> WHAT THE TASK ASKS: Pictures must be dropped from the copy of the entries below; all else is returned exactly.

(Stored items)

··········

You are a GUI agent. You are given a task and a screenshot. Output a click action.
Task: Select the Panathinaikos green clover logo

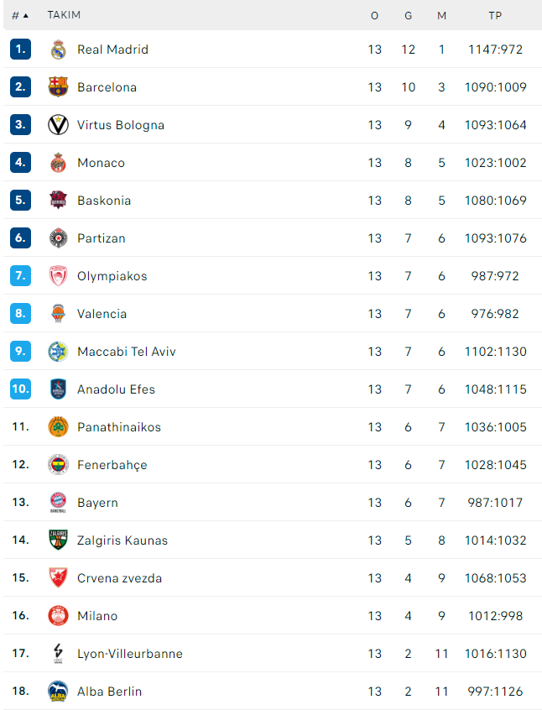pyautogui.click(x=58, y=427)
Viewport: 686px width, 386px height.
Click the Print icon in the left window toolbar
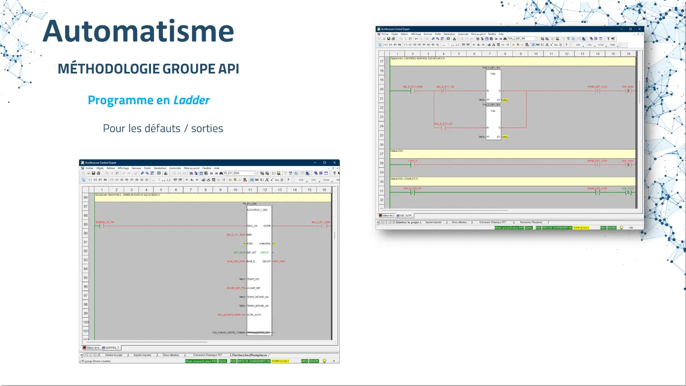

··········

> RESPONSE:
You are a GUI agent. You are given a task and a screenshot. Output a click action.
Task: Select the Panathinaikos green clover logo

pyautogui.click(x=58, y=427)
Viewport: 686px width, 386px height.
Click the Print icon in the left window toolbar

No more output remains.